• About this exercise: All the entries that follow must be written out again exactly.

(Stored records)
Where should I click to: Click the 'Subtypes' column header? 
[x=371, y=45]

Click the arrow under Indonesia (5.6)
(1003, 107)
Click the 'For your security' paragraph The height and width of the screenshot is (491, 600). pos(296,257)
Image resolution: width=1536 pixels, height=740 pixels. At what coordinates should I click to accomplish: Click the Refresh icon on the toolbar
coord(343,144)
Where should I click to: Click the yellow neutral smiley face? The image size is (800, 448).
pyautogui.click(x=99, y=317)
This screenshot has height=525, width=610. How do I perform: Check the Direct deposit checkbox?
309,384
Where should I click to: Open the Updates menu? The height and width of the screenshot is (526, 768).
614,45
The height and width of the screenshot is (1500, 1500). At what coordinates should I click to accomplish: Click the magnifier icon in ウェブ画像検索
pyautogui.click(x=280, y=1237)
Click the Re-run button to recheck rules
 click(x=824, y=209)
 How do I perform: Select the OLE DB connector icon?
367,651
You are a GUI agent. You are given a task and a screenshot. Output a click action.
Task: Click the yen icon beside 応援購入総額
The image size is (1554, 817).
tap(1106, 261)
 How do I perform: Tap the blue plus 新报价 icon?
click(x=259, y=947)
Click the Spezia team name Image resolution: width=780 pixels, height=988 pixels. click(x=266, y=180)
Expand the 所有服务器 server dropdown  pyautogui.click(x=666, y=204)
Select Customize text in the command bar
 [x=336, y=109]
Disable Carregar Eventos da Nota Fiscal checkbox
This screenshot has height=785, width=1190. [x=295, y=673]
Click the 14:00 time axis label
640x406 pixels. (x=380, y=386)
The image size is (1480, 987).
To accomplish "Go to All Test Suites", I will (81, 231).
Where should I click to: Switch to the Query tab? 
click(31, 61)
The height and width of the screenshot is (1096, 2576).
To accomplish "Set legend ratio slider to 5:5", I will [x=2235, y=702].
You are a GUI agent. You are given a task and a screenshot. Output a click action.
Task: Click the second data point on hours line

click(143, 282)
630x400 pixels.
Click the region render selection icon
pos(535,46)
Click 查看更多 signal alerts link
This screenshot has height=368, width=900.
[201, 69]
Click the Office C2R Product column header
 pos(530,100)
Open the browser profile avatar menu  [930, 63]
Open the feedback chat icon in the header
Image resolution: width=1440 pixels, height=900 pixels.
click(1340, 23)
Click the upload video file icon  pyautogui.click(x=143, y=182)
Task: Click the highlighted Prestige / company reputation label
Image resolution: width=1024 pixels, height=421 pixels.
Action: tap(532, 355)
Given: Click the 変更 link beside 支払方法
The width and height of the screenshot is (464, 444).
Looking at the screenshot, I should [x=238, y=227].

• Result for this task:
Where should I click to: Click the 'Subtypes' column header? 
[x=371, y=45]

Click the arrow under Indonesia (5.6)
(1003, 107)
Click the 'For your security' paragraph The height and width of the screenshot is (491, 600). pos(296,257)
Image resolution: width=1536 pixels, height=740 pixels. At what coordinates should I click to accomplish: Click the Refresh icon on the toolbar
coord(343,144)
Where should I click to: Click the yellow neutral smiley face? The image size is (800, 448).
pyautogui.click(x=99, y=317)
This screenshot has height=525, width=610. How do I perform: Check the Direct deposit checkbox?
309,384
Where should I click to: Open the Updates menu? The height and width of the screenshot is (526, 768).
614,45
The height and width of the screenshot is (1500, 1500). At what coordinates should I click to accomplish: Click the magnifier icon in ウェブ画像検索
pyautogui.click(x=280, y=1237)
Click the Re-run button to recheck rules
 click(x=824, y=209)
 How do I perform: Select the OLE DB connector icon?
367,651
You are a GUI agent. You are given a task and a screenshot. Output a click action.
Task: Click the yen icon beside 応援購入総額
The image size is (1554, 817).
tap(1106, 261)
 How do I perform: Tap the blue plus 新报价 icon?
click(x=259, y=947)
Click the Spezia team name Image resolution: width=780 pixels, height=988 pixels. click(x=266, y=180)
Expand the 所有服务器 server dropdown  pyautogui.click(x=666, y=204)
Select Customize text in the command bar
 [x=336, y=109]
Disable Carregar Eventos da Nota Fiscal checkbox
This screenshot has height=785, width=1190. [x=295, y=673]
Click the 14:00 time axis label
640x406 pixels. (x=380, y=386)
The image size is (1480, 987).
To accomplish "Go to All Test Suites", I will (81, 231).
Where should I click to: Switch to the Query tab? 
click(31, 61)
The height and width of the screenshot is (1096, 2576).
To accomplish "Set legend ratio slider to 5:5", I will [x=2235, y=702].
You are a GUI agent. You are given a task and a screenshot. Output a click action.
Task: Click the second data point on hours line

click(143, 282)
630x400 pixels.
Click the region render selection icon
pos(535,46)
Click 查看更多 signal alerts link
This screenshot has height=368, width=900.
[201, 69]
Click the Office C2R Product column header
 pos(530,100)
Open the browser profile avatar menu  [930, 63]
Open the feedback chat icon in the header
Image resolution: width=1440 pixels, height=900 pixels.
click(1340, 23)
Click the upload video file icon  pyautogui.click(x=143, y=182)
Task: Click the highlighted Prestige / company reputation label
Image resolution: width=1024 pixels, height=421 pixels.
Action: tap(532, 355)
Given: Click the 変更 link beside 支払方法
The width and height of the screenshot is (464, 444).
Looking at the screenshot, I should [x=238, y=227].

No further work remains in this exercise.